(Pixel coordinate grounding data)
= = =

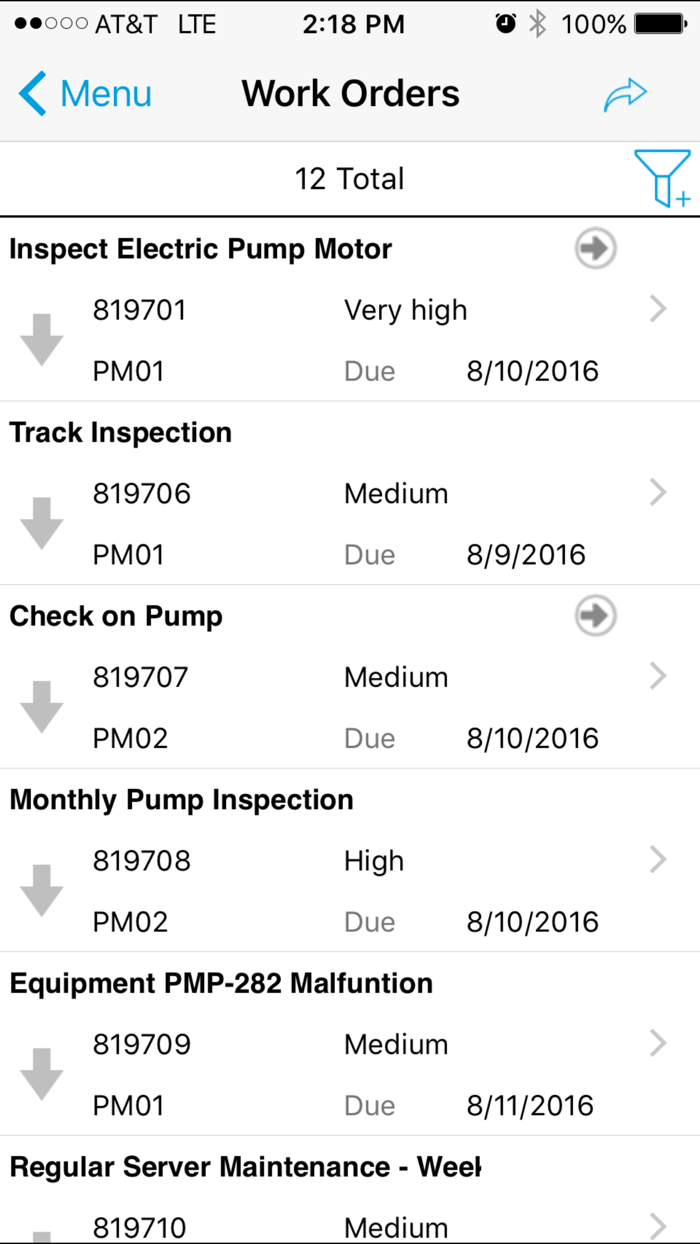Tap the Work Orders title
The width and height of the screenshot is (700, 1244).
(x=350, y=92)
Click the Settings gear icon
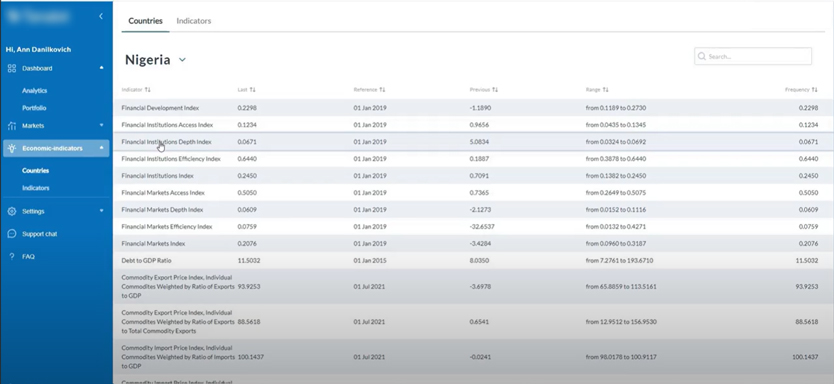834x384 pixels. coord(12,211)
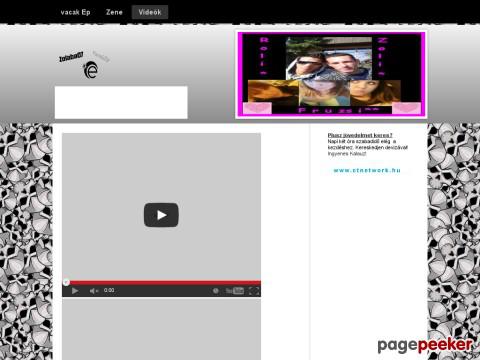Visit the www.ctnetwork.hu link
This screenshot has height=360, width=480.
(x=367, y=170)
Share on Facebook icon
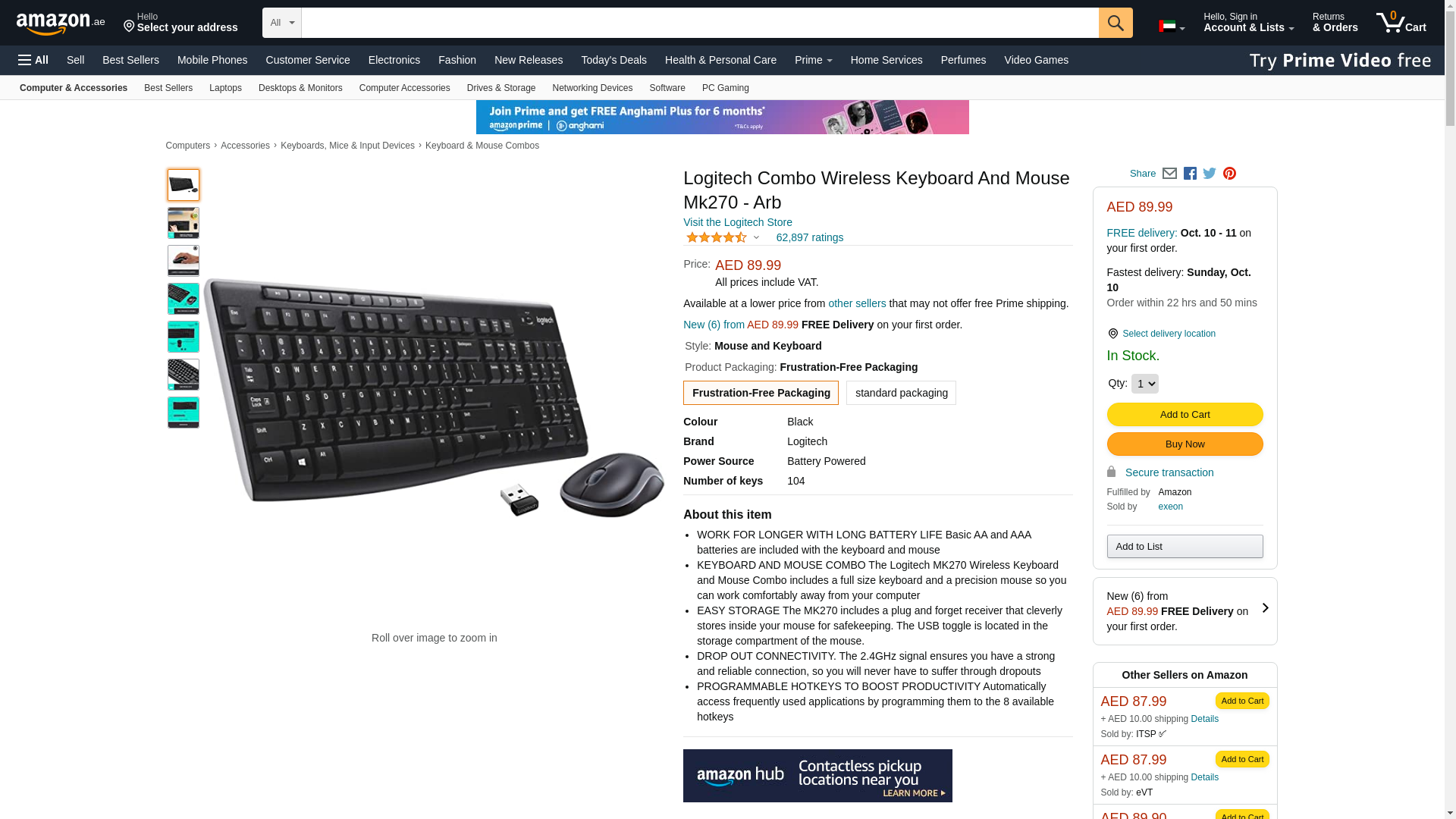 pos(1190,174)
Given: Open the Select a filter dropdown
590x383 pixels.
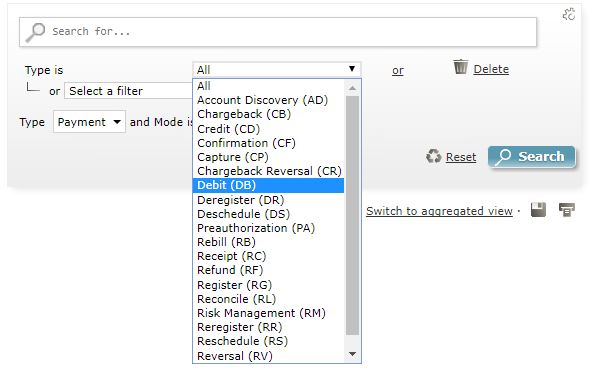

= = =

All lines from the one holding "Share on Facebook icon" through the last line of the records need to be copied exactly, both ends included, and the pictures left behind.

▶ [Expected output]:
Share on Facebook icon
 pos(1190,174)
Given: Open the Select a filter dropdown
590x383 pixels.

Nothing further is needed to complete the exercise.